When you lift the lid on what is going on in the big data analytics world, the pace of development and innovation is phenomenal. Yesterday I heard some more about the range of optimisations and ongoing development being progressed for Apache Hive and Hadoop itself, and it really reminds me of the pace of innovation and development of other technologies I’ve seen in the past, e.g. relational databases, application servers, web and mobile development platforms etc. Hadoop has only existed for seven years or so and the data analytics revolution that it kicked off is morphing further and further away from its origins – I guess that’s natural selection in operation. Anyone still using WML over WAP? :)
HortonWorks are a big contributor to the Hive project and the Stinger initiative they are involved in is driving a number of really interesting optimisations and enhancements:
Further optimising the already optimised RCFile data storage structure to allow queries to avoid I/O for blocks of data held in HDFS that contain no data relevant to the query, or where preaggregated results can avoid I/O (precalculated min, max values etc)
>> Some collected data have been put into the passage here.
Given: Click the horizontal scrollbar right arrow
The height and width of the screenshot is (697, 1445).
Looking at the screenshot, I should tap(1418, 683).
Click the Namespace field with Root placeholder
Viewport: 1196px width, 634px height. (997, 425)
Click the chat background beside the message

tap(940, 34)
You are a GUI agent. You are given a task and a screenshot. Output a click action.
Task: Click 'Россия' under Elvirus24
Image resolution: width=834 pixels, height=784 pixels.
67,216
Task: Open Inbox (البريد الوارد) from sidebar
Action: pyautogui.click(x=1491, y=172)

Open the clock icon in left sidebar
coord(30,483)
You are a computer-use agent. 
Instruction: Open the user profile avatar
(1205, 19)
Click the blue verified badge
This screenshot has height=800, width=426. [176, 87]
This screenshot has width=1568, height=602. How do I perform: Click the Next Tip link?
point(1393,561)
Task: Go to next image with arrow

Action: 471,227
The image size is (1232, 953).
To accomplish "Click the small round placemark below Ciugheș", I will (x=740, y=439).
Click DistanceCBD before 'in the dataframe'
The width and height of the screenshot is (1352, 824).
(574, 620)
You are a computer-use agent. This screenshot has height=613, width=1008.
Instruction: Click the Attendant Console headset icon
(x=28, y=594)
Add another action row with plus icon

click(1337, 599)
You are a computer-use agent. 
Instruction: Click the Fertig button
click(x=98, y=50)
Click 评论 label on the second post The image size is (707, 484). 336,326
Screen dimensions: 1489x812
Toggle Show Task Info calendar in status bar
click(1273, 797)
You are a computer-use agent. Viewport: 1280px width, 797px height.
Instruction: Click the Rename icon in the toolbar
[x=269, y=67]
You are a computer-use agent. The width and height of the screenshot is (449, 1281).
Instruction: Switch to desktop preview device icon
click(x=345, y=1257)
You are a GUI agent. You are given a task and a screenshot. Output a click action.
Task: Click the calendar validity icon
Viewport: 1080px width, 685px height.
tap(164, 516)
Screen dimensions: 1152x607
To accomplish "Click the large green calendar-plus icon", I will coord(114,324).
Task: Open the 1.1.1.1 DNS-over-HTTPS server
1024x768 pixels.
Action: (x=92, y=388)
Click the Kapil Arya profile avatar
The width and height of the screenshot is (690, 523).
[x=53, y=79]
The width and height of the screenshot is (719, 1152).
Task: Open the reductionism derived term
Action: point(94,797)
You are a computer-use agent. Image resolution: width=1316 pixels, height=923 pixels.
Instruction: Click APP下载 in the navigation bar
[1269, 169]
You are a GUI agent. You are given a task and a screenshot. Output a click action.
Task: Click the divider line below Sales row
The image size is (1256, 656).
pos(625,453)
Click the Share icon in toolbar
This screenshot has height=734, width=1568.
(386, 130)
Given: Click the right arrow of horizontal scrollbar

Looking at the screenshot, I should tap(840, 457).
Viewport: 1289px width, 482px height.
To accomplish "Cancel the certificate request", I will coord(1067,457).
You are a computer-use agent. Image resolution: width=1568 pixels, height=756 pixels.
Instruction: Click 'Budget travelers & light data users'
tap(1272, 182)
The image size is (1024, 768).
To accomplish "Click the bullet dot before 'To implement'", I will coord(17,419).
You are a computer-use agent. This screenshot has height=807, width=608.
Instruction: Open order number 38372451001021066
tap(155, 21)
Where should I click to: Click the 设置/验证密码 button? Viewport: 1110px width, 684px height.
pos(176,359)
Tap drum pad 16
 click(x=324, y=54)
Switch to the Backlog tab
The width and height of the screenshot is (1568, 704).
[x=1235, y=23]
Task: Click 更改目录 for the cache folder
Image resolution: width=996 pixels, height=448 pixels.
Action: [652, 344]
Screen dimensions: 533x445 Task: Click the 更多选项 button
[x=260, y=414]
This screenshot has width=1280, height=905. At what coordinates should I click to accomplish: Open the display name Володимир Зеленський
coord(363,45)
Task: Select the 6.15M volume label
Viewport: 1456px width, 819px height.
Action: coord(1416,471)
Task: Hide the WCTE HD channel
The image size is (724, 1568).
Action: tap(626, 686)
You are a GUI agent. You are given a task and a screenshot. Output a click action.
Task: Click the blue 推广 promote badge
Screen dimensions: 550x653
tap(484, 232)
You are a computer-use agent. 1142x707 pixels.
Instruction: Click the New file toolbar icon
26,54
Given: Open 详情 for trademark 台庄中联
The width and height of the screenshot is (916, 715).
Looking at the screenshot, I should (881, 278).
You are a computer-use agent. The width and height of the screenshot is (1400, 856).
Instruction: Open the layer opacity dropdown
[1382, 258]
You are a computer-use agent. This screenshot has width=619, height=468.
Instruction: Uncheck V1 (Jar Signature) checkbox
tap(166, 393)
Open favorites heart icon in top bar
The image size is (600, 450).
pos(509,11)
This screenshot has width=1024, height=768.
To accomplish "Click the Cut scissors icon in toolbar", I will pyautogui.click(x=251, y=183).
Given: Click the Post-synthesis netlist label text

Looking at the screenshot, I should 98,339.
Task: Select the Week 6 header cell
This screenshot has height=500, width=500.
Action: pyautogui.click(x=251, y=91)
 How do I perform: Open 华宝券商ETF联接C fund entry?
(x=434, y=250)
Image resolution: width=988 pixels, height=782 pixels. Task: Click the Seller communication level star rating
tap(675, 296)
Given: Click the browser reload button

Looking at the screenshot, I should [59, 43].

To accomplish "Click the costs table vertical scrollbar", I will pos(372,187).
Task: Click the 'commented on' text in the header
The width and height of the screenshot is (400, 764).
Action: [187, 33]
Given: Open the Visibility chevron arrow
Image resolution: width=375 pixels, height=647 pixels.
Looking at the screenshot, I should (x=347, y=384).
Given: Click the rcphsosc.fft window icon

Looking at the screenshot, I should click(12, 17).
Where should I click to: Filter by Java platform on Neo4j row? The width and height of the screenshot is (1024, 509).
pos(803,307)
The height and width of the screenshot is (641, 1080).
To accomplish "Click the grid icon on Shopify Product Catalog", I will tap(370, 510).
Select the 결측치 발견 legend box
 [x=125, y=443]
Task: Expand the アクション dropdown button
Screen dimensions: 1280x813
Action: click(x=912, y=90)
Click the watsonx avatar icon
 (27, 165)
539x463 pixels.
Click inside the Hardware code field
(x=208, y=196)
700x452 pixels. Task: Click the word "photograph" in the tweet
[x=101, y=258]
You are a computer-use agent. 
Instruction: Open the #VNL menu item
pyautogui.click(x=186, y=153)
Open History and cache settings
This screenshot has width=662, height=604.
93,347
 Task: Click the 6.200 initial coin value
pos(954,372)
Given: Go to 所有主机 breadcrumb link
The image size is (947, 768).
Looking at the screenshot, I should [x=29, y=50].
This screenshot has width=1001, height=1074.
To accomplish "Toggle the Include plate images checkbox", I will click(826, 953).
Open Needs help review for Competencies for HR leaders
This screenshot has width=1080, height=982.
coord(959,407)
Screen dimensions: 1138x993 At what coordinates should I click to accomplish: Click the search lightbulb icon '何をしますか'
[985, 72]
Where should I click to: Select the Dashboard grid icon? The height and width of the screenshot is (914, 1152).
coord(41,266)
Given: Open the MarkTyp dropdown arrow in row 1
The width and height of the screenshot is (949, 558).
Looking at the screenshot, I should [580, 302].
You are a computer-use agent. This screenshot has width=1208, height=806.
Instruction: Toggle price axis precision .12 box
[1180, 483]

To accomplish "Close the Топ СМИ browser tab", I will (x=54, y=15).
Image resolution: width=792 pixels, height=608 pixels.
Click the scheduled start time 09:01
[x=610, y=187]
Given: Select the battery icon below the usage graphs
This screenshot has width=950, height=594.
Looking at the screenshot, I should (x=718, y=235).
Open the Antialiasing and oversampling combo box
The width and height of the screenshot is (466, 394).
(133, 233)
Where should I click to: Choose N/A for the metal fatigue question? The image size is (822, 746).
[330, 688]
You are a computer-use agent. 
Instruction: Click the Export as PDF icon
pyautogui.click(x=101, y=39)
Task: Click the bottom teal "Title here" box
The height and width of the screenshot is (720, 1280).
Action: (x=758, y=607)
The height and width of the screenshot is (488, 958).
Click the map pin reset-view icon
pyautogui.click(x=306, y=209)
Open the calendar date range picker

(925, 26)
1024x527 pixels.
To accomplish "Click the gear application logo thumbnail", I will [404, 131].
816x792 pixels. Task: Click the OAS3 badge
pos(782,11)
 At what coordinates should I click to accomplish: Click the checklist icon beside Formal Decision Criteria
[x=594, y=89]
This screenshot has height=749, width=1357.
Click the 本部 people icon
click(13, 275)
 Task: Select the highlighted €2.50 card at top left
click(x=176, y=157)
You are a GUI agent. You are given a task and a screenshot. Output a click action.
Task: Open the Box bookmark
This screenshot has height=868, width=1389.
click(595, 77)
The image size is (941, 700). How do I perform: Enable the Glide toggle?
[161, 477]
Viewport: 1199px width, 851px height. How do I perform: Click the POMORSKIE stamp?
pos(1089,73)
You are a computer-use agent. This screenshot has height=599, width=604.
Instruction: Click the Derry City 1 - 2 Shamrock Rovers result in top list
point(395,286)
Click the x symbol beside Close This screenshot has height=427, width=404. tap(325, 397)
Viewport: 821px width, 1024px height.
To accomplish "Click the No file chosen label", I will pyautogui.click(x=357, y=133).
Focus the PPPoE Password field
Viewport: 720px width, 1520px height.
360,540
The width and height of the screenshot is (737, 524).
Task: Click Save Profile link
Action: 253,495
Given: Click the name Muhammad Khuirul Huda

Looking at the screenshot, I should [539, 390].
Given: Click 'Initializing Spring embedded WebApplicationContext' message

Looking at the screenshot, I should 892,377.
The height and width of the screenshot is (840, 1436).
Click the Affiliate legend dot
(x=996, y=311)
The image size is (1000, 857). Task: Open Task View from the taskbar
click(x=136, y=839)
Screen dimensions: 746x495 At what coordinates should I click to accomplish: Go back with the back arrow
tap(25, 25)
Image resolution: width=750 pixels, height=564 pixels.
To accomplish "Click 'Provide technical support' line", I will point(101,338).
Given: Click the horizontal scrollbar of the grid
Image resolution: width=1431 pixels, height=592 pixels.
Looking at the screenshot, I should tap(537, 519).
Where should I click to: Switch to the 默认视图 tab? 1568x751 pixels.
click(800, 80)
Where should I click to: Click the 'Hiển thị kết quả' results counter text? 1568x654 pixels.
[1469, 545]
Optimising data retrieval to best exploit CPU on-chip memory buffers
Exploiting YARN (“Yet-Another-Resource-Negotiator” – a recent framework and sub-project of Apache Hadoop that facilitates writing arbitrary distributed processing frameworks and applications) and Tez (a new Apache incubator project) to avoid unnecessary HDFS writing and subsequent reading of intermediate results between sequential MapReduce jobs
Using “always on” Hadoop implementations (aka Tez service) to avoid the heavy penalty of JVM startup costs – which are very significant for otherwise relatively low cost queries
Enhancing query optimisation for common use cases, e.g. the loading of dimension tables (which are relatively small in comparison to the fact table) into memory on each node in the cluster to accelerate common queries against a data warehouse star schema
Olivier Renault from HortonWorks presented some early data at yesterday evening’s London Hive meetup that showed that they’d seen Hive query performance times drop by a multiple of up to 35-40 using a combination of some of the above optimisations. So the Stinger initiative objective of a 100x performance improvement seems feasible, which really would be a transformational achievement. When most people experience a pig/Hive query on a Hadoop cluster for the first time there is a rather “oh – that was slow for a simple query…” reaction – and the strong drive to move Hadoop processing closer and closer to being able to support interactive query use cases is causing some interesting overlaps. For example, Cloudera’s Impala takes a different approach to performance optimisation where all data is loaded into memory – so it can provide blinding fast query performance but won’t ultimately scale as far as Hive (see here for more detail on this).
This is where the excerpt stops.